Did you know……
16 million people in the UK experience a mental illness
One in four adults will experience a mental illness at some point each year in the UK.
Three in four mental illnesses start in childhood
75% of mental illnesses start before a child reaches their 18th birthday, while 50% of mental health problems in adult life (excluding dementia) take root before the age of 15.
10% of school children have a diagnosable mental illness
In an average class of 30 young people, three will have a mental health problem. Figures show 10% of children aged 5-16 have been diagnosed with a mental health problem.
75% of young people with a mental health problem are not receiving treatment
There has been a rise in the time children are having to wait to receive treatment for complex mental health conditions, and children with depression and anxiety are often not being identified or given help.
World Mental Health Day
This year, Daubeney is learning about mental health and how important it is to not only look after our physical health but our mental health too.
On 10th October 2018, we celebrated World mental Health Day and discussed how it is important to talk about our feelings and what to do if they become overwhelming.
During the week commencing the 12th November December, Daubeney celebrated ‘Friendship week’.
We focussed on what qualities make a good friend and the impact of words.
Odd Socks Day
On 16th November 2018 Daubeney school had an ‘Odd Socks Day’ to celebrate being different.
In Autumn 2, Daubeney have been ‘Celebrating Differences’ in Jigsaw. The children have been discussing how it is OK to be different.
'Talking about Emotions’ Workshop
On Tuesday 5th March parents were invited to our ‘Talking about Emotions’ Workshop.
Healthy Me Week 2019
We had a fantastic Healthy Me Week, focusing on ‘Healthy Body, Healthy Mind’ - The children had the opportunity to look closely at how looking after your physical health can support in looking after your mental health.
At Daubeney, we have been learning the benefits of meditation. We try to incorporate mediation within our school day.
Here are a few of the benefits of children’s meditation:
In just a generation or two, things have changed so much that our attention spans can’t keep up. Between social media and technological gadgets, kids – and adults – are constantly surfing the internet, interacting via social media and playing video games indoors instead of reading a book, taking a walk or playing sports. Children who grow up with their noses in their devices often find it difficult to focus and remain attentive.

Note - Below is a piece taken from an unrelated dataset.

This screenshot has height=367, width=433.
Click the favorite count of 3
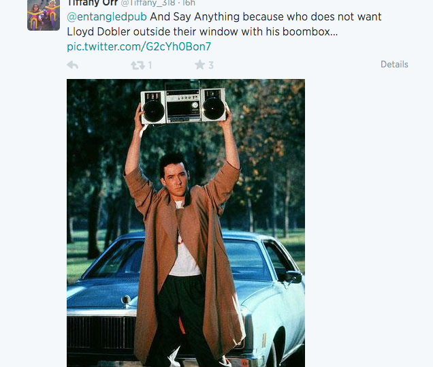coord(211,65)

Meditation teaches them that it’s possible to direct their attention at one thing at a time, and that it actually feels great not to be distracted.
Fostering compassion and self-esteem
Due to pressures and circumstances beyond their control (and sometimes beyond anyone’s control), kids may sometimes feel like they’re not able to pass muster. This can be tough sometimes, especially when a child is bullied or badly teased by others. Most of the insecurities people have as adults can be traced back to their childhoods. The good news is that meditation can bolster children’s feelings of security, empathy and inner stability, and this, in turn, builds compassion, joy and self-esteem. Meditation teaches kids – and adults – that right now is enough.
Mindfulness for children helps kids gain self-awareness and become more confident. The confidence develops naturally when kids learn from their meditation practice that they don’t have to react to all of their thoughts and emotions – they can choose which ones merit their attention and response. Confident kids are better equipped to deal with unfamiliar situations. Thanks to this adaptability, they become better problem solvers and develop a deeper appreciation of life.
Building empathy and happiness
Mindworks meditation expert Trungram Gyalwa says that the more you give to those around you, the more you gain. Children’s meditation helps them learn how to share their love with other children. They become more patient and understanding, listen more readily to others and empathize with them. One study cited in Slate Magazine “looked at the effectiveness of the Mindful Schools program on around 400 low-income, mostly minority elementary-school students. It found that after five weeks of regular mindfulness sessions, teachers reported that students became more focused, participatory, and caring.” Clearly, mindful children have the tools they need to be happy children.